Aim of the task ▸
All that is wanted is a word-for-word retyping of the lines from the one containing "Viewport: 1499px width, 812px" through the end of the material below.
** Opening Provided records block **
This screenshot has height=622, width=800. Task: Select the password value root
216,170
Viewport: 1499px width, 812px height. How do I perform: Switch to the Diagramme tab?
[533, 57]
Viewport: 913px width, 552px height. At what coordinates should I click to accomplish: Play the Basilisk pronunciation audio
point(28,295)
** Closing Provided records block **
Response ▸
Viewport: 1499px width, 812px height. How do I perform: Switch to the Diagramme tab?
[533, 57]
Viewport: 913px width, 552px height. At what coordinates should I click to accomplish: Play the Basilisk pronunciation audio
point(28,295)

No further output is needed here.